On Monday I was inspired by a library. On Tuesday, by a novice author.

Fresh resolutions came to me one wet Monday morning like the floods of gym goers after a weekend splurges. My calling? To revise a tired routine from long days spent at my home computer, serious procrastination to overcome. Aha! I declared, try a new venue. The Richmond Library, a perfect place to ramp it up and retrieve lost momentum on my novel project. Creation is bound to bounce back without the distractions of e mails, housework and banter from well-meaning offspring.  

It’ Covid Level 2. I’d negotiate the cordoned-off, clearly marked yellow-taped dual entrance/exit, the friendly, masked, welcome-party of one, who behind her computer screen is in charge of monitoring visitor numbers. I finally venture into the comforting folds of a community centre. I’m armed with my original novel outline/proposal, paper, and pen. A window seat beckons, so with coffee in hand, from the charming, unassuming French barista, I set to work. A lunch date with a friend is my deadline to maintain motivation and momentum, (incidentally I’d forgotten my friend’s birthday was on the same day). It’s lucky that good friends forgive such momentary lapses of memory.
+ + +
§ What the exercise asks
Continue the account of the writing morning at the Richmond Library from its last sentence, in the same first-person voice.

§ Supplied data
+ + +
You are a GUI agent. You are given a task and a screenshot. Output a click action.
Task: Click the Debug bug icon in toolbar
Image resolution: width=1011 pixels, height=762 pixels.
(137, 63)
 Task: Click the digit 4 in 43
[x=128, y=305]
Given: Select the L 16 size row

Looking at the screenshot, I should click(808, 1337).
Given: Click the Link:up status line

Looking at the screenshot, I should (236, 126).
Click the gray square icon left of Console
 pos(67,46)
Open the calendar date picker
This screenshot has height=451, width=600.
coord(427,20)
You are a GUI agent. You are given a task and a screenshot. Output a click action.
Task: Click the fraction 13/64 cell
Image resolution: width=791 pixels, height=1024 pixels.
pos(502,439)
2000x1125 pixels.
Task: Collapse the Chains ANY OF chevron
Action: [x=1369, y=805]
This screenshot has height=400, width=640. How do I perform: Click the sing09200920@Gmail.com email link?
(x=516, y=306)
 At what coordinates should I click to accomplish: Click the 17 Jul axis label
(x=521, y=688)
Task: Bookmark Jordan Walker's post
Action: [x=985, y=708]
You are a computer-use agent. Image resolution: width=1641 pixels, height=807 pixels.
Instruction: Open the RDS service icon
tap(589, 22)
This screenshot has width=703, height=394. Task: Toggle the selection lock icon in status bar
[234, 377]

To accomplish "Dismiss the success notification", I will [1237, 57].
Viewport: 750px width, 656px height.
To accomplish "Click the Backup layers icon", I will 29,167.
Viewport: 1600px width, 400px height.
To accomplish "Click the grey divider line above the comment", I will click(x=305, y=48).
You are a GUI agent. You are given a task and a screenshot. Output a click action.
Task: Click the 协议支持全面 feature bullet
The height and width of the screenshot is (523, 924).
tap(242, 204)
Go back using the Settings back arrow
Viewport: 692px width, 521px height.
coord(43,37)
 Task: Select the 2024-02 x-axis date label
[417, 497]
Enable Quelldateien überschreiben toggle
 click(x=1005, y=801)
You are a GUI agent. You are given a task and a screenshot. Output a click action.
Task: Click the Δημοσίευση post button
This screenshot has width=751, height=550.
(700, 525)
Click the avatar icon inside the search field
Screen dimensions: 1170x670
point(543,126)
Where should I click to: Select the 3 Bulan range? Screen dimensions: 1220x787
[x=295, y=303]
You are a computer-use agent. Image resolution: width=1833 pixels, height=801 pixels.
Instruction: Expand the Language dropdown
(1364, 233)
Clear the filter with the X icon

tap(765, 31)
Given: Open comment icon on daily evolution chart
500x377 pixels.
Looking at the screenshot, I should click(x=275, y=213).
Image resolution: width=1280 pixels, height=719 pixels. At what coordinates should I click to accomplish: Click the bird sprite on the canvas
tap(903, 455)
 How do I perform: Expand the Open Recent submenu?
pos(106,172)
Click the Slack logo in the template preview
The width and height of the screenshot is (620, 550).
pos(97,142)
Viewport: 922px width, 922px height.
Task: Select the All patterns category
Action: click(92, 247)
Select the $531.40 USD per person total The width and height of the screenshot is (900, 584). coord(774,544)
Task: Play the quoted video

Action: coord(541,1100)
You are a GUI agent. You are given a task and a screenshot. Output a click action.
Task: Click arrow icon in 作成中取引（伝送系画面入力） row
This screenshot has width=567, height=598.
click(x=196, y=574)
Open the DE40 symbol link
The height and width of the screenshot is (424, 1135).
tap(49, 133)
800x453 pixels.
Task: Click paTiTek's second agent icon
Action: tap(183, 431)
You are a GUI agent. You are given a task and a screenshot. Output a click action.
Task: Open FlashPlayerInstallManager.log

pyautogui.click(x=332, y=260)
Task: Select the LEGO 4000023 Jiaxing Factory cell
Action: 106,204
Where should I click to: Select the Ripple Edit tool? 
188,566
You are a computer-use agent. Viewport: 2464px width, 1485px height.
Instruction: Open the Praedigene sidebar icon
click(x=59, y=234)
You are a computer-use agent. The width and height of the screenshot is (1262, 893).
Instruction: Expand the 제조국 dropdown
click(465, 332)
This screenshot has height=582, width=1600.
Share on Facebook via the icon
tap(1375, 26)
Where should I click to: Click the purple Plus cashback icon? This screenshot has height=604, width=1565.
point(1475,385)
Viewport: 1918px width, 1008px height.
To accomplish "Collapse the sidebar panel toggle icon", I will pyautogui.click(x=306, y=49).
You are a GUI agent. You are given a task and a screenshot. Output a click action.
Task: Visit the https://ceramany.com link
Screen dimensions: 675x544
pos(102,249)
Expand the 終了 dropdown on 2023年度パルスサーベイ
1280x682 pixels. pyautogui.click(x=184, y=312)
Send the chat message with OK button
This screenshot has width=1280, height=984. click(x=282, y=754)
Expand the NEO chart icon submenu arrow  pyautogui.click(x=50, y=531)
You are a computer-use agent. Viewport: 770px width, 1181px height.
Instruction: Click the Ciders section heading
+ + +
§ Answer box
Like a good procrastinator, I digress… I’m fully engaged within the good vibes of this changed workspace, then I recall an article offering Tips For Writers, from writers, in The Guardian. One piece of advice was to ‘never write in public.’ Why ever not, I ask myself, embracing a revitalised love affair with the characters I’d thought may have abandoned me, or me, them.

I grab a book, The Lost Daughter, off the shelf, written by a favourite author – Elena Ferrante – to consult for style stimulus. I issue the book and move from the café to the newspaper reading section. My home distractions have now been replaced by new distractions; noisier clientele, a television broadcasting the BBC channel behind me, and an efficient Level 2 Covid-conscious librarian cleaning the table and PC surfaces with vigour. I’m absorbed by people-watching, including a man speaking loudly on his phone. I’m guessing by the dialogue that he’s speaking to WINZ. A woman nibbles on her lunch across from me and a chap is in the corner chair, as if this was his home. All this provides me with fodder for further writing projects…

Then a library staff member wanders over to remind me that due to Level 2 restrictions I need to limit my time in the library.

It’s fortunate that it’s almost time to meet my lunch date.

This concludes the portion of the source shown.